Collected data entries
((

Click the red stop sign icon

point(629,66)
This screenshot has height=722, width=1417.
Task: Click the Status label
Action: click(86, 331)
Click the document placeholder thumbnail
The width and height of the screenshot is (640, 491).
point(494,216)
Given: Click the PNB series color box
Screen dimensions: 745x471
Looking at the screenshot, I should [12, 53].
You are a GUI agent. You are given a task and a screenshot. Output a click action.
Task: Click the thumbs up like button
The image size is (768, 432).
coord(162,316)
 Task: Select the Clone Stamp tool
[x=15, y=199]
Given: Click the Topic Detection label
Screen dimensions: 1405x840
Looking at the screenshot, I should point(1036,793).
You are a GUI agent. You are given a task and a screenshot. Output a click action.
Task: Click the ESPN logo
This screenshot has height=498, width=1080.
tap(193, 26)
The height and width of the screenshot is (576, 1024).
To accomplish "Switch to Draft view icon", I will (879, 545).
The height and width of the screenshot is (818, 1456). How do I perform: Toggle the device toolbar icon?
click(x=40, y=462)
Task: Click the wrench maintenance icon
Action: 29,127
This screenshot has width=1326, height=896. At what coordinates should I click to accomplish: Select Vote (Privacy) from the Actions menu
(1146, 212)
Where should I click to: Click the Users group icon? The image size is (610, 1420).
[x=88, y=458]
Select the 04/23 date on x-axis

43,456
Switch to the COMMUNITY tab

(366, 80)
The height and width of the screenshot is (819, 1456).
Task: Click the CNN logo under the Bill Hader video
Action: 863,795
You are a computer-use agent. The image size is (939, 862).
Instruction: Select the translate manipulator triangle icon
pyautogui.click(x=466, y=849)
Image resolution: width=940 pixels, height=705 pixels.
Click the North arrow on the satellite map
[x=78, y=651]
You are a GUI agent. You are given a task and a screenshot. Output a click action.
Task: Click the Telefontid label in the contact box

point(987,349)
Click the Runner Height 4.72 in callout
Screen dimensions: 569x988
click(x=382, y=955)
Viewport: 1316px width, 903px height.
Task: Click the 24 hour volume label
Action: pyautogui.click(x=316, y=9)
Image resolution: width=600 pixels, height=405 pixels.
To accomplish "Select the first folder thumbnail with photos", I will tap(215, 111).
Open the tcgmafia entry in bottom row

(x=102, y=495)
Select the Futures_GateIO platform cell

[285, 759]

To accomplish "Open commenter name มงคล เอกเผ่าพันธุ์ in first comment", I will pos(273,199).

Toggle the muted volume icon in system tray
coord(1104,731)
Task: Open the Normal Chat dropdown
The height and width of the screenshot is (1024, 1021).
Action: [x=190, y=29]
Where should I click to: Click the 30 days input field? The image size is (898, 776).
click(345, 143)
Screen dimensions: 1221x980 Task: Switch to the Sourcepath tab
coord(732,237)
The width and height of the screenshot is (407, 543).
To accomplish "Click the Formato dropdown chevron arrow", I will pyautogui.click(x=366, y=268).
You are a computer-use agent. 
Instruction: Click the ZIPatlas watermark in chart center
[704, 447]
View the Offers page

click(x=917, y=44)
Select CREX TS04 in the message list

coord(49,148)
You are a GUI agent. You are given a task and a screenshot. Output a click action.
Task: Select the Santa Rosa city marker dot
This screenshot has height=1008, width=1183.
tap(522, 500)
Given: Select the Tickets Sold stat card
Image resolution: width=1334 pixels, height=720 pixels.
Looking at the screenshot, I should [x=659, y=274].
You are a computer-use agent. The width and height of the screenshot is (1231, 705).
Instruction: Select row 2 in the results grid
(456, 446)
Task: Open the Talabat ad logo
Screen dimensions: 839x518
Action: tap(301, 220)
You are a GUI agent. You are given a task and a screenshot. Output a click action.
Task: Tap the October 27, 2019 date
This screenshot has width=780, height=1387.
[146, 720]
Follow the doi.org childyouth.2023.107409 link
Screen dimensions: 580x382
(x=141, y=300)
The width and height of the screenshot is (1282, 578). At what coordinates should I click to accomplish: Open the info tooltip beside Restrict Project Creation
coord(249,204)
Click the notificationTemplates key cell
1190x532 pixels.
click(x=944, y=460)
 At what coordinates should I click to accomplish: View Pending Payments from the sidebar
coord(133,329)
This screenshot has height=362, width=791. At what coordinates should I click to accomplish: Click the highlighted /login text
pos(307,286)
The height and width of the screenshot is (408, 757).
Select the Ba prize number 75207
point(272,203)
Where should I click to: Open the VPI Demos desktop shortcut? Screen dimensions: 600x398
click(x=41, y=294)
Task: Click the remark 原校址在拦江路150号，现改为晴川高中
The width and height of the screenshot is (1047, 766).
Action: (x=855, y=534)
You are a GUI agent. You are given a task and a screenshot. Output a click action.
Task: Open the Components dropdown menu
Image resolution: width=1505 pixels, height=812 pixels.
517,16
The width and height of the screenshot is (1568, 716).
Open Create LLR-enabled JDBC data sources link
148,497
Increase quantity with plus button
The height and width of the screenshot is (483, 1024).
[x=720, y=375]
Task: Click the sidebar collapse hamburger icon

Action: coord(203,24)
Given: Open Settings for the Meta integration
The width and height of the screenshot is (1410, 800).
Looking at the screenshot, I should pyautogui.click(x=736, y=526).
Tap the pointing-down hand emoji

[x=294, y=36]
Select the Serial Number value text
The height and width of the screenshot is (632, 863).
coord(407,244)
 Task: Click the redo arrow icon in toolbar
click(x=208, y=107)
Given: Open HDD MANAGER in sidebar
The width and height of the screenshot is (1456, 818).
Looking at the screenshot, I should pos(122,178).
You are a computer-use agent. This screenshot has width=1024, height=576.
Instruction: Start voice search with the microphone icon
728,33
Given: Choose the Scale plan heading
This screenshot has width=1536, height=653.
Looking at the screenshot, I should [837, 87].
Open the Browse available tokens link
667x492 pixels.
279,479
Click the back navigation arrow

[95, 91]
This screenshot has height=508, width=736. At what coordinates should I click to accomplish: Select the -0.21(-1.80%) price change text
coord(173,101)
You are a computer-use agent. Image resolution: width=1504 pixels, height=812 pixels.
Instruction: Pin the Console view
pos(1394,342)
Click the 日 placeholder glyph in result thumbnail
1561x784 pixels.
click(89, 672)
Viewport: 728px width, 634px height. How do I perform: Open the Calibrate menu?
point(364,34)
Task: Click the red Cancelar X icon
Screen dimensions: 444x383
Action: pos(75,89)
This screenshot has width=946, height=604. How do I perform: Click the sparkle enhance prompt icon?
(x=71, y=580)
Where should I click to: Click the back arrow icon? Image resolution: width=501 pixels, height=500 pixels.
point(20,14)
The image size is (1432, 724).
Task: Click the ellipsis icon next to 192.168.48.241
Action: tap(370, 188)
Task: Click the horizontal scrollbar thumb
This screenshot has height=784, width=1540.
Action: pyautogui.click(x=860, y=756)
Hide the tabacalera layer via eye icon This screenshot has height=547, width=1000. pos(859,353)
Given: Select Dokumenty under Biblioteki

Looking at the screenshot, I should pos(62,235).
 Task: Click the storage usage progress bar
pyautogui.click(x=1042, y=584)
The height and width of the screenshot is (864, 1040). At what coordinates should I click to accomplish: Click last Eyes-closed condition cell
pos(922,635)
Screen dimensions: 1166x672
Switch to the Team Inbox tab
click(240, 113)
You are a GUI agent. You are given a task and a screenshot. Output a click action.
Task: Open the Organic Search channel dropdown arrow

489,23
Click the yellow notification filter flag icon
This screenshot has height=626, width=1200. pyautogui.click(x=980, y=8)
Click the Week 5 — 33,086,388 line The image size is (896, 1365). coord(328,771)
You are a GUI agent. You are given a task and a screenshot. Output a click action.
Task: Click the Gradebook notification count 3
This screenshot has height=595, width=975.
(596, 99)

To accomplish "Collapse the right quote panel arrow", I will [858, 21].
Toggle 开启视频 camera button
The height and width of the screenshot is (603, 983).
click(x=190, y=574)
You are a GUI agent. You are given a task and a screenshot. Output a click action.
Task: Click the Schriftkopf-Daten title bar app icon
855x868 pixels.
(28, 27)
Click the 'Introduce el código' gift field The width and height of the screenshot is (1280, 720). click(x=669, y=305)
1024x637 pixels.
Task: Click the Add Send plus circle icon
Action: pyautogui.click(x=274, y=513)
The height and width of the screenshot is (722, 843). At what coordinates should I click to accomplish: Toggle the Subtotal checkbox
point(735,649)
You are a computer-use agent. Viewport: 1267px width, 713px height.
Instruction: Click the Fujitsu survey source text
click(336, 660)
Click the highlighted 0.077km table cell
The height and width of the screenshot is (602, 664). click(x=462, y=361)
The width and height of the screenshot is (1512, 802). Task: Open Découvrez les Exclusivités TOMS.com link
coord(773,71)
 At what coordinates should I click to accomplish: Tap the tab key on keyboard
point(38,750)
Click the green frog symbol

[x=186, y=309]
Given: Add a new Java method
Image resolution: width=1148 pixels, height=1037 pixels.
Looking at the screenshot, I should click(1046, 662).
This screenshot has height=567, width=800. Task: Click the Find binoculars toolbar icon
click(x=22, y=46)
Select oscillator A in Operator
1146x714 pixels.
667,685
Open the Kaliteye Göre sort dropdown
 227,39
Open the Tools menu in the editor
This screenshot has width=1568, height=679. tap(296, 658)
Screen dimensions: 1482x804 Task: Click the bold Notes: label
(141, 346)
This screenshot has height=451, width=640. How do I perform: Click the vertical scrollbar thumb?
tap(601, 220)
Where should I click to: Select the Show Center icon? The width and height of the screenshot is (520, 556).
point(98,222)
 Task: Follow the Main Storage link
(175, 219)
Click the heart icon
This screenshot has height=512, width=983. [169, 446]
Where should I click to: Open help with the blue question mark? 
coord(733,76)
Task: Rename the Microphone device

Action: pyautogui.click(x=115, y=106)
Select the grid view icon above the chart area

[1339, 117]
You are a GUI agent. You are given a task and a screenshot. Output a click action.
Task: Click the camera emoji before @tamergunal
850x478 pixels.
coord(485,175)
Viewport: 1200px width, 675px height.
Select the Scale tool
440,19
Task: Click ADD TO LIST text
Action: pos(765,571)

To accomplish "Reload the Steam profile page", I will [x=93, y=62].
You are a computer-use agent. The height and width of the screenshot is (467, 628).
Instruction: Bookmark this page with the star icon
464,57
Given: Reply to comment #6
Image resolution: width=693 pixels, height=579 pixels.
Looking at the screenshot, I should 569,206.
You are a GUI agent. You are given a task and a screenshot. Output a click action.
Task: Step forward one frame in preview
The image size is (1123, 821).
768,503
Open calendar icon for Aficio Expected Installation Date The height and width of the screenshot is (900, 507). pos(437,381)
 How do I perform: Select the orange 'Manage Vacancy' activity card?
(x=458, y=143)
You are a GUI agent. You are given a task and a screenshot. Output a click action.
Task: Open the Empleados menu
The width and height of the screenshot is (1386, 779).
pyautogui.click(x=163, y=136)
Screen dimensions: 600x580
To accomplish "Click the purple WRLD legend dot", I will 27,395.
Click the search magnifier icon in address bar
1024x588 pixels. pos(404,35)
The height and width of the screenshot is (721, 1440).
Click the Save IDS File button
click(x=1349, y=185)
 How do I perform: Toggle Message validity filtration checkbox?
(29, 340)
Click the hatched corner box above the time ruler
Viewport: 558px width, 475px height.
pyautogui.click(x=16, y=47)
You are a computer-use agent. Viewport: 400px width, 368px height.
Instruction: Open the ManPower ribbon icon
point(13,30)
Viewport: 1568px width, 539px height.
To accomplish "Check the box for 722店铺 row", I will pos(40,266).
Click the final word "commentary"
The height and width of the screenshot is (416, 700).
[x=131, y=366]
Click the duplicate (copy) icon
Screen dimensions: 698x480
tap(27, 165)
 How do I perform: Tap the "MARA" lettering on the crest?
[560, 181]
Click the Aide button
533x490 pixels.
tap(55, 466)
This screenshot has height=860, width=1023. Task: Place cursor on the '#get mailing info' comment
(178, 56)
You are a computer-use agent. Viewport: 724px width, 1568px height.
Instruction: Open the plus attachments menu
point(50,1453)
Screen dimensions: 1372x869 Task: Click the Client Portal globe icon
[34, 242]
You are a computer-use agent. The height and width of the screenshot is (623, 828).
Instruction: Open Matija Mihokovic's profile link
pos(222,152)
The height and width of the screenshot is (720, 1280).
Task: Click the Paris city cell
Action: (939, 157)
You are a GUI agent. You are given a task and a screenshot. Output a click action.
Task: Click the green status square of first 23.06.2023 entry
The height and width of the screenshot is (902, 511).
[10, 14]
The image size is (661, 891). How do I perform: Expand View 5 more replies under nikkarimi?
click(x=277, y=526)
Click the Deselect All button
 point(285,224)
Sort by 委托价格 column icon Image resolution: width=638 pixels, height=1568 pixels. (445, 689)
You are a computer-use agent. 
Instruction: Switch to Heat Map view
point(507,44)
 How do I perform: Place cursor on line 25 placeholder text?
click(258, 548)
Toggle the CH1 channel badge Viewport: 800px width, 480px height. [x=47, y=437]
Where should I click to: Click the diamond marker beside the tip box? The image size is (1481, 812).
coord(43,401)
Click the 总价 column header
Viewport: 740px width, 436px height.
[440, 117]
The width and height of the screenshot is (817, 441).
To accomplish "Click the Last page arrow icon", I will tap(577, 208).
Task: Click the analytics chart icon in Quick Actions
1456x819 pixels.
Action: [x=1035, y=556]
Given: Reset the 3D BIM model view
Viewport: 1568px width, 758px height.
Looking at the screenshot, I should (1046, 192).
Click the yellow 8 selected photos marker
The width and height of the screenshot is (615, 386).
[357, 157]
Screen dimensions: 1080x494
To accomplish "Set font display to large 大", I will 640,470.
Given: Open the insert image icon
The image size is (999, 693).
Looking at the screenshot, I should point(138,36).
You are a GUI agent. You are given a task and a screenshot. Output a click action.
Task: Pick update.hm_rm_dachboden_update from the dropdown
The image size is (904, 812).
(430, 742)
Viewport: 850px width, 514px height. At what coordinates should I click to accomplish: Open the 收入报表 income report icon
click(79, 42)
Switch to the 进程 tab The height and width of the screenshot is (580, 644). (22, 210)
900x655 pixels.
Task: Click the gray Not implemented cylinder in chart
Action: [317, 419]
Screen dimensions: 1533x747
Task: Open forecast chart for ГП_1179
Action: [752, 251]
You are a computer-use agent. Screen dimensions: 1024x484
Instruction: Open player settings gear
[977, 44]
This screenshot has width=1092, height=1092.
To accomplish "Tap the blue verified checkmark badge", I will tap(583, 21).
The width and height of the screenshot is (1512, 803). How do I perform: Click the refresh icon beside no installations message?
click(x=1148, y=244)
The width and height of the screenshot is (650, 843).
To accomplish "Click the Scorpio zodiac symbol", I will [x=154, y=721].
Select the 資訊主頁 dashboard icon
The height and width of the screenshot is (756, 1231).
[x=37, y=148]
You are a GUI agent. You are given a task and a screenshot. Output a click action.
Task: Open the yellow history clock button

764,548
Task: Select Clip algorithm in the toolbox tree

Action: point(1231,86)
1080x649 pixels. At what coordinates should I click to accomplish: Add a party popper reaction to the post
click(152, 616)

))

[PROBLEM DETAILS] Each line of the entries above that contains "photos" is to be copied.

[TASK RESPONSE]
To accomplish "Select the first folder thumbnail with photos", I will tap(215, 111).
Click the yellow 8 selected photos marker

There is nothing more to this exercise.